政府・業界動向
情報処理推進機構(IPA)は、調査を実施した「脆弱性を利用した新たなる脅威の監視・分析による調査」の最終報告書を取りまとめた。標的型攻撃に用いられるファイルは、闇市場で流通するツールにより容易に作成されており、あらためて注意を呼びかけている。
同機構を装った攻撃が2008年4月に発生しており、同機構が攻撃手法や対策について調査を実施し、取りまとめたもの。同機構の調査では、埋め込んだ「JavaScript」により「Adobe Reader」の脆弱性を攻撃し、キーロガーやバックドアといった機能を備えたマルウェアがインストールされるという。
またこうした攻撃ツールは、外部のサーバと通信する際、チャレンジレスポンス方式による認証のほか、通信にはNTTと三菱電機が共同開発した暗号方式「Camellia」が用いるなど、検知や解析を逃れるしくみも備えていた。

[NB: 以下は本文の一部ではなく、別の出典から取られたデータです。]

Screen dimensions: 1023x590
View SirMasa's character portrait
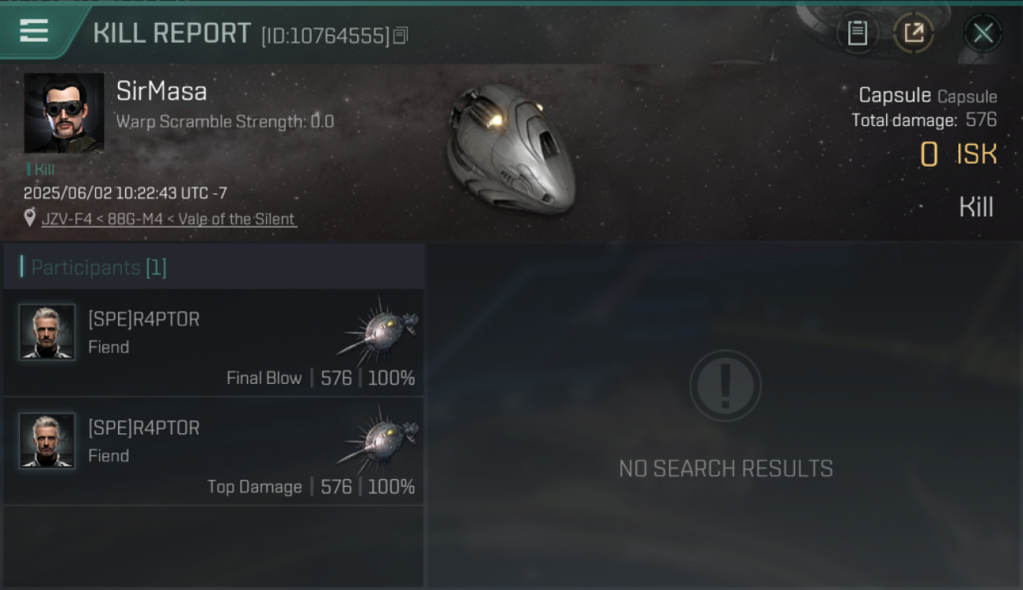coord(64,112)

さらに攻撃者をサポートするツールの存在も明らかになっている。簡単なボタン操作で攻撃ファイルを容易に作成できるツールが、複数のセキュリティベンダーで発見されており、アンダーグラウンドで取り引きされているとみられている。
一方でインターネット利用者が危険にさらされる一方で周知徹底が不十分とIPAは指摘。今後も同様の調査を定期的に実施し、情報を提供していく計画。